Inadequate safety measures for employees are to blame for incidents such as the assault on Tuesday, writes the General Secretary of an IT union.

Midnight attack on Chennai woman techie exposes lack of safety IT union leader writes
news Opinion Thursday, February 15, 2018 - 13:02

By M Satheish

The recent brutal attack on Radha*, a young techie at Pallikaranai in Chennai in the wee hours of Tuesday has once again raised the issue of safety of IT employees, especially women. She was riding her two-wheeler, when unidentified men clubbed her with an iron rod, leaving her bleeding on the side of the road. They then decamped with her two-wheeler, jewellery and mobile phone. Radha is only the latest victim in a series of crimes against women techies across the country. 

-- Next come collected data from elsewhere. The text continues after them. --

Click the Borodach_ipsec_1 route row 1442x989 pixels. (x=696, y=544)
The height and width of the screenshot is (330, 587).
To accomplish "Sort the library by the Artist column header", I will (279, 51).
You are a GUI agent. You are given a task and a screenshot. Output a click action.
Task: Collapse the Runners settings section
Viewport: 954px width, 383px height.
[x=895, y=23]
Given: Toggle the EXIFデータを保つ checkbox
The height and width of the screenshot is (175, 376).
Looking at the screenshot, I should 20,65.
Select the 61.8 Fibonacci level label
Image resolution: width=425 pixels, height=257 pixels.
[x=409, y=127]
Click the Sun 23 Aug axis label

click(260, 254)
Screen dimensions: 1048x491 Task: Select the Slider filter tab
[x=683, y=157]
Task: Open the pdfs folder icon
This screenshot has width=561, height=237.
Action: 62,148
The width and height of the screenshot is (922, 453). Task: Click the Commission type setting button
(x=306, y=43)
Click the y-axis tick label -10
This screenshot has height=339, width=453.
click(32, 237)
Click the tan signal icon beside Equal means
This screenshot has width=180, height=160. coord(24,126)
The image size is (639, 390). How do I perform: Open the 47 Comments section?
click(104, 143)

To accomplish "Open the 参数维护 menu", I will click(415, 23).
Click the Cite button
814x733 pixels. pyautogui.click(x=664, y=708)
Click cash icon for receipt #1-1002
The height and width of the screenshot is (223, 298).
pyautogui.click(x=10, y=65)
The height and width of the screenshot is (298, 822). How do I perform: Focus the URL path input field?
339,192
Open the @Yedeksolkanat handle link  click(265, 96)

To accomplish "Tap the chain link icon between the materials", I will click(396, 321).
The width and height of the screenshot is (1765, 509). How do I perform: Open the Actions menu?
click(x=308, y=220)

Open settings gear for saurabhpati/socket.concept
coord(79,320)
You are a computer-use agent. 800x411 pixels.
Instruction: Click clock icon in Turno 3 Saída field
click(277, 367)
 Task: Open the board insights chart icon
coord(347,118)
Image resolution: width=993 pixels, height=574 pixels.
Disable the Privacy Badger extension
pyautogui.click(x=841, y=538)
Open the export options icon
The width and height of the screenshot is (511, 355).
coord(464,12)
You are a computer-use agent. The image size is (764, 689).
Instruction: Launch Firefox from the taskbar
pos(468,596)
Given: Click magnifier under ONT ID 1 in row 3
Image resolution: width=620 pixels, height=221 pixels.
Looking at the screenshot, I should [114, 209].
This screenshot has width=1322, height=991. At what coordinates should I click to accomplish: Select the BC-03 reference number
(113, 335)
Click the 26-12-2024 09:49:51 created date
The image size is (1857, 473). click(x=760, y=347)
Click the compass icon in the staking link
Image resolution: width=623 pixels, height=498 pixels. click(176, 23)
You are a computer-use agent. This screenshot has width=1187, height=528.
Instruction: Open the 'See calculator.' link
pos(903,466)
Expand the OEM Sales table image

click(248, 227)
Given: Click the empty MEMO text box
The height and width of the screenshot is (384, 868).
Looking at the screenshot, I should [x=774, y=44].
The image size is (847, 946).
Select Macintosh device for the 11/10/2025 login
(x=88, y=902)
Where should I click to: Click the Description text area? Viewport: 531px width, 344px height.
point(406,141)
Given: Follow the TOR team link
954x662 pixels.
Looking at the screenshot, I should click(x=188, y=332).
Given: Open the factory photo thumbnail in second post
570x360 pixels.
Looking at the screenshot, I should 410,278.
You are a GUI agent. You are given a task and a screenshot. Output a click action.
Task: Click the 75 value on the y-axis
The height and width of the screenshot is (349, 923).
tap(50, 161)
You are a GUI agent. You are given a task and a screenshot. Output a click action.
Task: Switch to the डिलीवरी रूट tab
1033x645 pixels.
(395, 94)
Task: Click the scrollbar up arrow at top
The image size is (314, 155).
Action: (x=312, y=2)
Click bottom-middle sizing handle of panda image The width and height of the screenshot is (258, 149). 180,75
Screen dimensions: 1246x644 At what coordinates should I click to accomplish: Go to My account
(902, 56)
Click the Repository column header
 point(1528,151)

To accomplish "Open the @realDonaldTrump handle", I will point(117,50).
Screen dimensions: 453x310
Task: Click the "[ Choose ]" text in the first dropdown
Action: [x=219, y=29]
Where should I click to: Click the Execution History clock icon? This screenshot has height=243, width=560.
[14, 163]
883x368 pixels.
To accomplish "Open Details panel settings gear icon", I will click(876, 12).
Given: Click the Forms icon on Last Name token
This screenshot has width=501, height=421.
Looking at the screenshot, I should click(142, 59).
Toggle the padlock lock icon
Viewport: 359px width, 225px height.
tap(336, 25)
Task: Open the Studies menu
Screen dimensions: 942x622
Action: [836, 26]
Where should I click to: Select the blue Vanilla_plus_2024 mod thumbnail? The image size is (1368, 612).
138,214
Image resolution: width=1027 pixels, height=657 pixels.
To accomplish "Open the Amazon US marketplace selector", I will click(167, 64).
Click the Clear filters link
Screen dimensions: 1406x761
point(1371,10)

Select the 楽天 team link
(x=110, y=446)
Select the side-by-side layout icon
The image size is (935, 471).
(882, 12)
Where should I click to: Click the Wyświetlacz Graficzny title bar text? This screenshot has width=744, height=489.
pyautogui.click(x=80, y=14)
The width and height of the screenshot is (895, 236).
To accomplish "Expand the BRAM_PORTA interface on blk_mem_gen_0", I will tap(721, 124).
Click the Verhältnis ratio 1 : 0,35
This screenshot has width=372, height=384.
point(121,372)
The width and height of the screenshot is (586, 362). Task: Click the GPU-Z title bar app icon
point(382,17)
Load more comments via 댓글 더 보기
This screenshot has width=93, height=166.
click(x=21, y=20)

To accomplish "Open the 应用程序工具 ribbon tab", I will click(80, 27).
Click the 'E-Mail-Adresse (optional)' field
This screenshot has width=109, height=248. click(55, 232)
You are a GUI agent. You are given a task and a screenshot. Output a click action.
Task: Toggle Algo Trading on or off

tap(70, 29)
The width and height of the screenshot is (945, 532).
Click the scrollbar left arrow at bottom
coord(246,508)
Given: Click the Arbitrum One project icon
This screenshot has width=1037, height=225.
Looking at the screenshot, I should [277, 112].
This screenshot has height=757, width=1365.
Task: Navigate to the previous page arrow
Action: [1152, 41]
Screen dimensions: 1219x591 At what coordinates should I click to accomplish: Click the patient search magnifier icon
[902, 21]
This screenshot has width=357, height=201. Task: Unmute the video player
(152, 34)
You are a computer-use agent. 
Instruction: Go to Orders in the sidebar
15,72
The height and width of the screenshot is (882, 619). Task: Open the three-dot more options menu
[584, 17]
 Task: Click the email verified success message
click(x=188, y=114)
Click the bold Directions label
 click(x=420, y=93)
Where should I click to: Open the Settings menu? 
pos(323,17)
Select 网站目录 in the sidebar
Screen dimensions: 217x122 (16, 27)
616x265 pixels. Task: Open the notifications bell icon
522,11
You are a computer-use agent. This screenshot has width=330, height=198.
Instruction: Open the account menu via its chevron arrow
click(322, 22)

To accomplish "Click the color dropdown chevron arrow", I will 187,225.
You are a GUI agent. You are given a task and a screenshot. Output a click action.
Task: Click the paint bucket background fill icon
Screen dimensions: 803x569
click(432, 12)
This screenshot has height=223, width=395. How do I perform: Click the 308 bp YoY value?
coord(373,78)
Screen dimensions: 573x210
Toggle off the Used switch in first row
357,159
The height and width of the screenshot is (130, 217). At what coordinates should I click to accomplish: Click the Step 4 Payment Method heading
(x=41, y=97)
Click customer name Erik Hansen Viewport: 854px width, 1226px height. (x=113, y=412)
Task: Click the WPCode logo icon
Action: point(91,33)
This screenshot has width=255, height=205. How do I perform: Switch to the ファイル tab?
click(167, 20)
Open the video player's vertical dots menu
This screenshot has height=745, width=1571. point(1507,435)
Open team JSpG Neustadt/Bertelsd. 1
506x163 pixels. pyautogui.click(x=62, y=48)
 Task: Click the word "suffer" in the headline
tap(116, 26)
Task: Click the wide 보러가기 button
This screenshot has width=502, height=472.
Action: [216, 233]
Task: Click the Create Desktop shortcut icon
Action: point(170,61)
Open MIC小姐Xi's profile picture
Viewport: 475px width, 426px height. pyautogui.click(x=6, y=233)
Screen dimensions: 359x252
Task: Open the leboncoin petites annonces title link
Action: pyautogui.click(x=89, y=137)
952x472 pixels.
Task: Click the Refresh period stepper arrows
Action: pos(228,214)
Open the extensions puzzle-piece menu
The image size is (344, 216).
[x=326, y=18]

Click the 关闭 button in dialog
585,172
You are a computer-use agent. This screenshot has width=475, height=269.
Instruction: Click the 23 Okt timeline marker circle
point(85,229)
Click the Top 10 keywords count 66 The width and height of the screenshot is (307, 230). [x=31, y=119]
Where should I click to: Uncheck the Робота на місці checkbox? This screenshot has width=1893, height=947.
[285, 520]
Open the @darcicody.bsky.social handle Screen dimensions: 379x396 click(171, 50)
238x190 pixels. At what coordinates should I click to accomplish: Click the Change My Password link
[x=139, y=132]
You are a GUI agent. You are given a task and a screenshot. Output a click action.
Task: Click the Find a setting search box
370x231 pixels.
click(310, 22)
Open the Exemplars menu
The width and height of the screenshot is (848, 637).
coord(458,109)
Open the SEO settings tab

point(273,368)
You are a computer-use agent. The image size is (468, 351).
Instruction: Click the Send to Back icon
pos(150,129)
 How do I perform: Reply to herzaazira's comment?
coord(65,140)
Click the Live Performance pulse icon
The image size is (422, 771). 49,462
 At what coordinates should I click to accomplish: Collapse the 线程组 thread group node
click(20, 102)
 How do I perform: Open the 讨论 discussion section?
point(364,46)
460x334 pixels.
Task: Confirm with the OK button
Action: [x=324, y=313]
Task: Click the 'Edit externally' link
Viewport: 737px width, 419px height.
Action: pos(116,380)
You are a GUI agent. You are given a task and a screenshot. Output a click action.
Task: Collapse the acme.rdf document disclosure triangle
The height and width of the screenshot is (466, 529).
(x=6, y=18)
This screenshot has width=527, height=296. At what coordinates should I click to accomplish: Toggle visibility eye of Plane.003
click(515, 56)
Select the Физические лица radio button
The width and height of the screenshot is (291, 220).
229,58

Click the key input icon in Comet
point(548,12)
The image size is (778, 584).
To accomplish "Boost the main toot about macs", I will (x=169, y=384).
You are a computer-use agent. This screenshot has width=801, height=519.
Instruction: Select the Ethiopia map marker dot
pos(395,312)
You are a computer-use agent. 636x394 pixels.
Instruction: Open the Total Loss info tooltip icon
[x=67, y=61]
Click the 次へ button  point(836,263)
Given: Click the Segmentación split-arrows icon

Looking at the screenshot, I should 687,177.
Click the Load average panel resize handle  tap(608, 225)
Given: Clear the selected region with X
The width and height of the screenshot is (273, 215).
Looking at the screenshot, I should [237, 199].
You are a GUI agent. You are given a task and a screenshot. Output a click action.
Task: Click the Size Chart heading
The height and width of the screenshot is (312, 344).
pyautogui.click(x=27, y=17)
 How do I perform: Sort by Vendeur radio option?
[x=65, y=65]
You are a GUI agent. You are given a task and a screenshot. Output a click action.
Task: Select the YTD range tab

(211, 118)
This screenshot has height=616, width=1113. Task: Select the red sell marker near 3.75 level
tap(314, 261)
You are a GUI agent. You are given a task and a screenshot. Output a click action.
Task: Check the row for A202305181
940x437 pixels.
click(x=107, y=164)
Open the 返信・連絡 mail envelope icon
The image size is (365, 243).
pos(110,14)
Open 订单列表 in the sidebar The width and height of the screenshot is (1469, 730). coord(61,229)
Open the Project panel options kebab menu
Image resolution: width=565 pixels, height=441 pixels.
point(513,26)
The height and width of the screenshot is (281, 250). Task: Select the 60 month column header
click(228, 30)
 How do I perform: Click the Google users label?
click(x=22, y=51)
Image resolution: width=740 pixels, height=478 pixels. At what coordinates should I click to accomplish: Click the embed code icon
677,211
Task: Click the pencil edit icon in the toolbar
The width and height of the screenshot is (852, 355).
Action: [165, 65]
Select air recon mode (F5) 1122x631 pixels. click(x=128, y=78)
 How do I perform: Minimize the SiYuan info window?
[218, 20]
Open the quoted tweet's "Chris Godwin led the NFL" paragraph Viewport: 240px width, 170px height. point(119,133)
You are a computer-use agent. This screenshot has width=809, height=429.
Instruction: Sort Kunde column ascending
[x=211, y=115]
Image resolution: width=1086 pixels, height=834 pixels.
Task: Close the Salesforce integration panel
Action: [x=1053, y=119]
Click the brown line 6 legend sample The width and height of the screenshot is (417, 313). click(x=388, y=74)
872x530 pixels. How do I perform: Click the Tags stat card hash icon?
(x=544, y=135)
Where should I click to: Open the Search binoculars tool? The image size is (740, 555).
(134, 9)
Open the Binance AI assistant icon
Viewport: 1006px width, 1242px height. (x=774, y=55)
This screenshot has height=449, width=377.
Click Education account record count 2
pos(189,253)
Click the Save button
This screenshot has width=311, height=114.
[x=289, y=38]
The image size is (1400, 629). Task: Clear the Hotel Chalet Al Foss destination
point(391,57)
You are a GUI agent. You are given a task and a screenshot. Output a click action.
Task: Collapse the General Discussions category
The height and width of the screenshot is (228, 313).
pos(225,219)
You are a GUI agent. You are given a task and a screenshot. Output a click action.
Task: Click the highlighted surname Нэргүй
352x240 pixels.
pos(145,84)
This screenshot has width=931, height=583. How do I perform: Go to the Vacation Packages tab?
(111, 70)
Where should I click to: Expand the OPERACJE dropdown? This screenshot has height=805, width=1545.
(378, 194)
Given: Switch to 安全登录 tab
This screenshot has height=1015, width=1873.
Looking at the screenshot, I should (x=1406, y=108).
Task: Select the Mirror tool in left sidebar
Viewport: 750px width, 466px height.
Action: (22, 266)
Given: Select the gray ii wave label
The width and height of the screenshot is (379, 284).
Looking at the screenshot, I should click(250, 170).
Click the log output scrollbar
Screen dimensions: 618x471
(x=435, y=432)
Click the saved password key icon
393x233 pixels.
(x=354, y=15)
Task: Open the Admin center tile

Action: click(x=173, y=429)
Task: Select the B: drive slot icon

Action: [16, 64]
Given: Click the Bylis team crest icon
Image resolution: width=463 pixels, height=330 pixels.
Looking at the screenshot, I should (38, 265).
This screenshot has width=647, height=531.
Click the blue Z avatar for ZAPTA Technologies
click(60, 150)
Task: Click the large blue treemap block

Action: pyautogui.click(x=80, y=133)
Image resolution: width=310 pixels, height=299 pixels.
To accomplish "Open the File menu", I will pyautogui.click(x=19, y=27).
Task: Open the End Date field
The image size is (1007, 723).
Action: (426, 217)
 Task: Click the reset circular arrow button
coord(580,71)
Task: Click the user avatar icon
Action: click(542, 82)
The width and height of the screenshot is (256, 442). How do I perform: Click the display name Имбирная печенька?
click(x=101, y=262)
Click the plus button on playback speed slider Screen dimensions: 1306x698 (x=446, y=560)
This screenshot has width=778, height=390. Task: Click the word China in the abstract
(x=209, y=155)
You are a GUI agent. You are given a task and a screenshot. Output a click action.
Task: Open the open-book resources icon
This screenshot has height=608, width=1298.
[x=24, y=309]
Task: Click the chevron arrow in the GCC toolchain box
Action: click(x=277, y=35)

Last year, Rasila Raju of Infosys in Pune was found murdered inside the company. In 2014, Seetha*, working with TCS was allegedly raped and murdered in Chennai. Her body was discovered 10 days later, metres away from the Siruseri campus. 

In the wake of these horrendous incidents the companies were strictly made to provide cab facilities to their employees. In Radha's case there is a claim doing the rounds from the company's side that Radha denied the cab service that night. Claims such as this are being used to hide the actual crisis that results in inadequate safety measures for women employees. Let us put into perspective the various problems faced by employees just with respect to cab facilities. 

1) Most of these flashy big companies have made themselves present at the outskirts of the city. Employees have to travel as much as 100 kilometres a day to and from office. Young mothers and even pregnant employees are not spared from travelling such long distances. Would these companies consider the fact that the top most priority of these employees is to be provided with work from home option? Would they show as much urgency in enabling this option for them as they show for clients and deadlines? 

2) Are the cab facilities managed properly? Say if employees living in Tambaram, Pallikaranai, Keezhkattalai are bundled together in a single cab, it is almost double the actual time the last employee takes to reach his/her home. This is in addition to 10 to 11 hours of average work time that the employee puts in.

3) In the wee hours or what we call the graveyard shift (that ends at 1:00AM, 2:00 AM, 3:00 AM), there aren’t too many cabs available. Meaning, if the employee completes work at 2:10 AM, then the next available cab for her/him would be at 3:00 AM and it's up to the employee to wait and avail.

4) It is mandatory for companies to drop women employees at home during night shifts. But the companies have unwritten rules that the employees would be dropped at home only if they fall within specified kilometres. Else they would be dropped only at nodal points and the employee has to take care of the rest of the journey no matter what the time is.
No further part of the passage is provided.